Was He a Bad Boy?

Washington’s birthday is a proper time to think about cherry trees. Rather than question whether or not George did chop down the tree, and whether or not he had the honesty to admit to the act, I wonder what kind of a cherry it could have been. (The story, incidentally, is apocryphal, having been fabricated by Mason Locke Weems for his 1802 book, Life of George Washington; With Curious Anecdotes, Equally Honorable to Himself and Exemplary to his Young Countrymen. “Parson” Weems also wrote of Washington throwing a silver dollar across the Delaware River).

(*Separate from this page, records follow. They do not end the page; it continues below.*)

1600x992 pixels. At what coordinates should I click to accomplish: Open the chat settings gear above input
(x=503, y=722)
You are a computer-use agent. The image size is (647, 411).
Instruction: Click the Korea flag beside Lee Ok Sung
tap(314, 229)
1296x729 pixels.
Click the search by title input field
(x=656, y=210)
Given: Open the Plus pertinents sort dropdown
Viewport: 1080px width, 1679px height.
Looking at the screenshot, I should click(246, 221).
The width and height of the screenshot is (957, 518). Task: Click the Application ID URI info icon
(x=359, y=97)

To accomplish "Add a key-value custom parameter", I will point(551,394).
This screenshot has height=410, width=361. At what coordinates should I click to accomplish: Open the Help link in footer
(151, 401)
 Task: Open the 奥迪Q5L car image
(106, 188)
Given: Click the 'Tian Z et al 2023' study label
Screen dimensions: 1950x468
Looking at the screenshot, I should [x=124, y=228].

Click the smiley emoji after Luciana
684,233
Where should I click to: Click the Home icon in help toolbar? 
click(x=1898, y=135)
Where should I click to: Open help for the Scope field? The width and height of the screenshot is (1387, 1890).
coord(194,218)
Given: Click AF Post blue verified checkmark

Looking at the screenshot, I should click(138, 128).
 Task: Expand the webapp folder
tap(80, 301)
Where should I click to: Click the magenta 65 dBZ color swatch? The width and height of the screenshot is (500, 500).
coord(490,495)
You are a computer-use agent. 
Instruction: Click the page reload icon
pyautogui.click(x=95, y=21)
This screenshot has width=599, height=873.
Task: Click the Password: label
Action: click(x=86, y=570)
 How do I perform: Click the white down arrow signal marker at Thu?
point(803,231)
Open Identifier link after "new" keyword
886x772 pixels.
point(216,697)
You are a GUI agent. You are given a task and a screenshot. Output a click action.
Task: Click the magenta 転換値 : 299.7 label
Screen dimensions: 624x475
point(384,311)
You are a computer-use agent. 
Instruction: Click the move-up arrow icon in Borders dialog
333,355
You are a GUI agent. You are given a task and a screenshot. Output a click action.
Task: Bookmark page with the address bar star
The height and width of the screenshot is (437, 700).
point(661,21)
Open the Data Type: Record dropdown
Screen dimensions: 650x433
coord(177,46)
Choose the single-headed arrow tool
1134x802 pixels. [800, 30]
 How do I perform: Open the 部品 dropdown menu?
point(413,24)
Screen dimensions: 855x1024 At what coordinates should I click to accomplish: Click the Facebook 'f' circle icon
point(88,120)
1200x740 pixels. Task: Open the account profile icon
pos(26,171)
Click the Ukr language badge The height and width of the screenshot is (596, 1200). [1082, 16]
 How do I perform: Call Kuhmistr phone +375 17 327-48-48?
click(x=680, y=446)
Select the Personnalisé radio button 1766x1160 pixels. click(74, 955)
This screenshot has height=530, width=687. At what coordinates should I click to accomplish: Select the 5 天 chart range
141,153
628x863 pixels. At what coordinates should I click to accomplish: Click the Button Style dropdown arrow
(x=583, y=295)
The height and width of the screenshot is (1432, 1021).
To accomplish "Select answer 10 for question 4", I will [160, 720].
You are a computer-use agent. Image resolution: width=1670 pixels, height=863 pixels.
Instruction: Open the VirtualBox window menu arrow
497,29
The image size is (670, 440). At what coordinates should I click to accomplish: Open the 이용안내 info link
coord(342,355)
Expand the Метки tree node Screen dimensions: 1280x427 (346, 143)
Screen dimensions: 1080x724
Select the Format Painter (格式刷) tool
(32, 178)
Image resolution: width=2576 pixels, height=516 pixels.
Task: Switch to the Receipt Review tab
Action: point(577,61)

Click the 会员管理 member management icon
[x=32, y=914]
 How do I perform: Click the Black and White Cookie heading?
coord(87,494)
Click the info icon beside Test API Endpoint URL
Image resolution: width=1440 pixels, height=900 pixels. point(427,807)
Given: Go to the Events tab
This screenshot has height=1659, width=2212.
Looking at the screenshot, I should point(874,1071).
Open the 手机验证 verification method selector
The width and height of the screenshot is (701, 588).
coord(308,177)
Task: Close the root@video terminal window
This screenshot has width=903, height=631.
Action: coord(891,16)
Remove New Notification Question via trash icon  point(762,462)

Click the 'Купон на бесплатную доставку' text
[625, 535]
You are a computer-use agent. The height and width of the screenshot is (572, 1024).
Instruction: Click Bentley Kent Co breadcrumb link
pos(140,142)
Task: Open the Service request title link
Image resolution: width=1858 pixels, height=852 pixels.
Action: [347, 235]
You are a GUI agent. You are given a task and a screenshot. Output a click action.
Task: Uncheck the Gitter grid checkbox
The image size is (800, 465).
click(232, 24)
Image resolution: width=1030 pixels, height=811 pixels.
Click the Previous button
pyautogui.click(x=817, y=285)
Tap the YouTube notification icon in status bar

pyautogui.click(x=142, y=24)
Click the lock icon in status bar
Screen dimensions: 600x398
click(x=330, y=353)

That cherry tree could very well have been something akin to the sweet cherries we can buy or grow today. Sweet cherrySweet cherries (Prunus avium), sometimes called bird cherries or, in their more wild state, mazzard cherries, were amongst the plants ordered from Europe by the Massachusetts colony in 1629. By 1650, there was a cherry orchard in Yonkers, New York, and before the end of that century, there were plantings in Rhode Island, Maryland, and Virginia. Trees became so abundant that in 1749, Peter Kalm wrote that “all travellers are allowed to pluck ripe fruit in any garden which they pass by, provided they do not break any branches; and not even the most covetous farmer hindered them from so doing.” So it is not unlikely that Papa Washington had a few sweet cherry trees planted at his farmstead along the shores of the Rappahannock River.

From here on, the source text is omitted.